Google+ Cinema Viewfinder: Movie Review: Code Black (2014)

Thursday, September 4, 2014

Movie Review: Code Black (2014)


by Tony Dayoub

Early in the documentary Code Black there is this graphic and harrowing shot above. More than a dozen emergency medics and nurses work on a shooting victim as the director, narrator and the film's principal subject, Ryan McGarry explains, "If you're an outsider, this looks like total chaos. But I see unity in that chaos. There's a team here coming together to save someone's life." It's a flabbergasting statement to say the least. But as Code Black unfolds we learn that this is no ordinary emergency room. It's C-Booth, a cramped, very public space in LA County Hospital that has the dual distinction of being the nation's very first emergency room and its busiest. McGarry started documenting his time there as a first-year resident, way before he ever decided to turn the footage into a film. What he turned in, though, is polished bordering on slick, a sharp contrast to the frequently catastrophic roughness the doctors at C-Booth encounter daily.

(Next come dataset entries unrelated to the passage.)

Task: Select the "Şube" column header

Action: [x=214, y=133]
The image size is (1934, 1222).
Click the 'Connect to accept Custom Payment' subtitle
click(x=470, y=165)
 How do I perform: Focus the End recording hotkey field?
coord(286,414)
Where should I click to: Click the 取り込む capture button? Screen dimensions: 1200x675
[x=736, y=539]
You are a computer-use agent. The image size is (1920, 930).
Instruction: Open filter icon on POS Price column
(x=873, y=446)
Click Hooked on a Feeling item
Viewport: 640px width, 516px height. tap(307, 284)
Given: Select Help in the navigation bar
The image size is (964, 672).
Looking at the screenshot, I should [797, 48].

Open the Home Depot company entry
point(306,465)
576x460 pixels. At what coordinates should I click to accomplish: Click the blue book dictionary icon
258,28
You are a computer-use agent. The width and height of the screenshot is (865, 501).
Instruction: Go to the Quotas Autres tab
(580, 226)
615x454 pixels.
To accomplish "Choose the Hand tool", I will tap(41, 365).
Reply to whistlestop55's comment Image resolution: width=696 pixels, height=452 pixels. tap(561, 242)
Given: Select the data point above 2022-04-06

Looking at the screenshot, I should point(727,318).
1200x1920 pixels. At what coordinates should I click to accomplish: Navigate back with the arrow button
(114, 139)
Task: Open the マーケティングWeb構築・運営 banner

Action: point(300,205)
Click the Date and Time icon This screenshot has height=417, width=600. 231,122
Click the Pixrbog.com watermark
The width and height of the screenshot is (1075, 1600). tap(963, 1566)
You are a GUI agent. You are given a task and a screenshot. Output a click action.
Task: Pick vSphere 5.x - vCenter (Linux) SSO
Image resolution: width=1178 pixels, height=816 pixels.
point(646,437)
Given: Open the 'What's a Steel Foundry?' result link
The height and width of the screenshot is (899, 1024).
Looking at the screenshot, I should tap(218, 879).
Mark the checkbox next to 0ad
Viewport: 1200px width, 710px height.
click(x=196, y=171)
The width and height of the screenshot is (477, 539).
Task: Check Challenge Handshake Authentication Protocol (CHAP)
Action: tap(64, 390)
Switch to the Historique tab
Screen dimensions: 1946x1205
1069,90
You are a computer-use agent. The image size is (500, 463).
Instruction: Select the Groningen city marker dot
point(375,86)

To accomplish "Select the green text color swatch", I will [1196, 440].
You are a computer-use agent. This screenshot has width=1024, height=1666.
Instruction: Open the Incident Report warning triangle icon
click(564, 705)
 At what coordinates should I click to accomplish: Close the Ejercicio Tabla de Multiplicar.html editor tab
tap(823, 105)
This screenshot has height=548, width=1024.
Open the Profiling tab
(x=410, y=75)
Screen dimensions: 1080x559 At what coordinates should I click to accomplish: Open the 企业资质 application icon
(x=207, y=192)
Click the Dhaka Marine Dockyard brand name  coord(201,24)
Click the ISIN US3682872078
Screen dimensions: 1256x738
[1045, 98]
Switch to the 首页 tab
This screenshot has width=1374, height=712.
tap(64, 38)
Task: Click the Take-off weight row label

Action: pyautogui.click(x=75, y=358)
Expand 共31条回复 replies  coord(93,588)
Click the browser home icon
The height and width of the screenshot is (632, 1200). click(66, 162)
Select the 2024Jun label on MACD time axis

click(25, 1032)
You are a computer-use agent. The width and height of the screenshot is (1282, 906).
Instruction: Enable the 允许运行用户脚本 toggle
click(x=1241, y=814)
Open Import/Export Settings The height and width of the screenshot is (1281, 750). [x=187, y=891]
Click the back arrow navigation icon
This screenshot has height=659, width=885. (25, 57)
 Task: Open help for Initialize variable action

For the most part, McGarry stays objective as he reveals what would motivate someone like himself and his co-workers to "work twice as hard for half the pay," as Dr. Dave Pomeranz puts it. McGarry delves into the different life experiences that brought each of them to LA County, including his own college-age bout with stage IV cancer. He discusses how the hallowed training ground where "more people have died and more people have been saved than in any other square footage in the United States" also fueled a passion in him and the other quirky overachievers that make up the staff.

Then, an interruption as McGarry leaves the hospital to continue his training elsewhere before returning as a senior resident to LA County Hospital's new digs—shiny, spacious, much more conscious of privacy, but ultimately antiseptic. If McGarry has an axe to grind, then it is here where he shows it. The movie briefly shifts from compelling reportage about the facilities and people that constitute a busy emergency room to anti-government agitprop contra the regulatory practices that modern medical professionals must conform to today. McGarry and his other type-A colleagues chafe under the increasing amount of rules and paperwork that they feel hamper their care for their patients. While some salient points are made that might make you empathize with these particularly gifted doctors, Code Black does not sufficiently convince that the alternative of deregulation would serve patients across the rest of the country—where quality healthcare of the kind found in LA County is less assured—any better.